Although as inevitable as death and taxes, yesterday Micron revealed that its new industrial-grade i400 microSD will come in capacities ranging from 256GB to 1TB, and for the first time ever, a never-before-seen 1.5TB option that will undoubtedly be devastatingly expensive.
Officially announced at the Embedded World 2022 conference currently taking place in Nuremberg, Germany, Micron’s new i400 microSD line is being manufactured using the company’s 176-layer 3D NAND process with a focus on performance and endurance, and is being positioned primarily as a storage device for video security devices such as dash cameras in large vehicle fleets, police body cameras, and even home security solutions.
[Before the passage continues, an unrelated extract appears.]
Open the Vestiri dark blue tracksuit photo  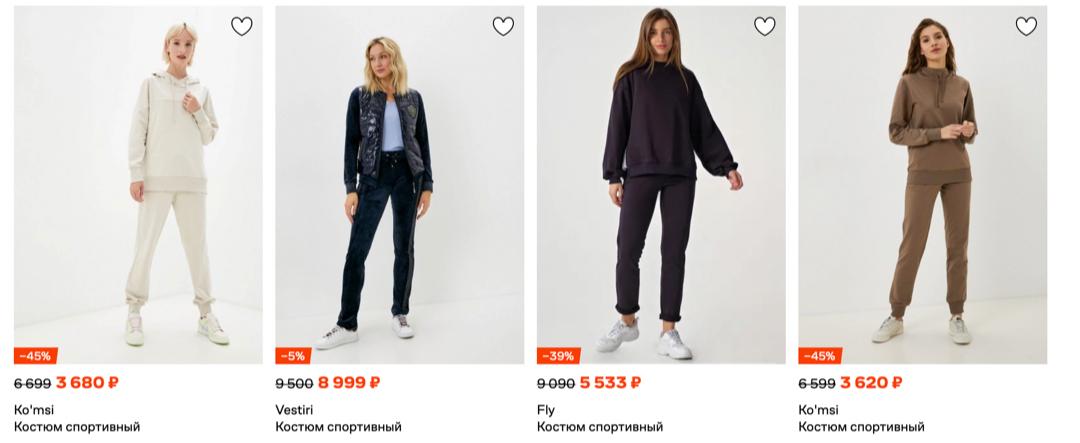tap(399, 185)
Micron says the 1.5TB microSD card can store up to 120 full days of footage: a completely arbitrary number without specs on resolution, frame rate, and compression level, and is more than fast enough to handle 4K video capture as well as “up to eight AI events per second, such as object detection and classification like license plate or facial recognition.” The microSD card also boasts a mean time to failure of two million hours—or around 228 years—so odds are the device it’s used in will fail long before the card does.
There are no specifics on when the 1.5TB i400 microSD card will go on sale, nor is there any pricing information available yet either. When SanDisk launched the first 1TB microSD card back in 2019, it sold for $450. But given the ongoing supply chain headaches around the world and the scarcity of electronic components, plus the fact that Micron is positioning this card for industrial uses, there’s a good chance the 1.5TB microSD will be even more expensive than that. So while it might seem like a great storage solution for the Nintendo Switch and Steam Deck, do you really want to pay more for the tiny card you stick in your portable gaming machine than the console itself?
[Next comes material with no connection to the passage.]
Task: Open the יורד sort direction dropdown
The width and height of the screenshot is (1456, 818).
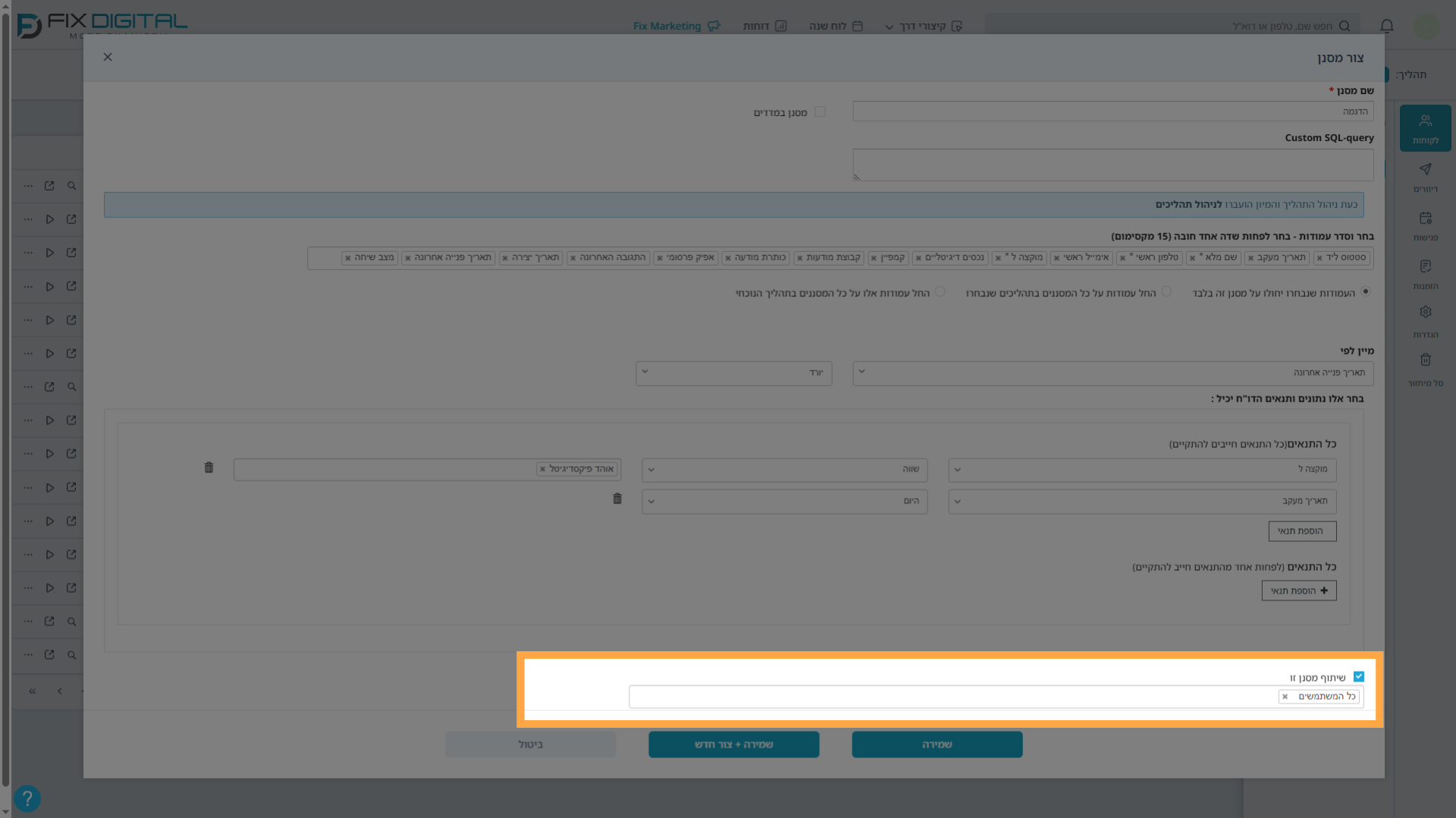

Update, June 28, 12:53 p.m. EST/EDT: A representative for Micron has reached out to clarify that its calculations of the new 1.5TB i400 microSD card storing 120 full days of footage was “based on a 1 megabit per second bit rate” and not a specific resolution, compression level, or frame rate. “...using a 1 Mbps assumption is helpful as different users can calculate the period their camera can store footage locally based on their different configurations.”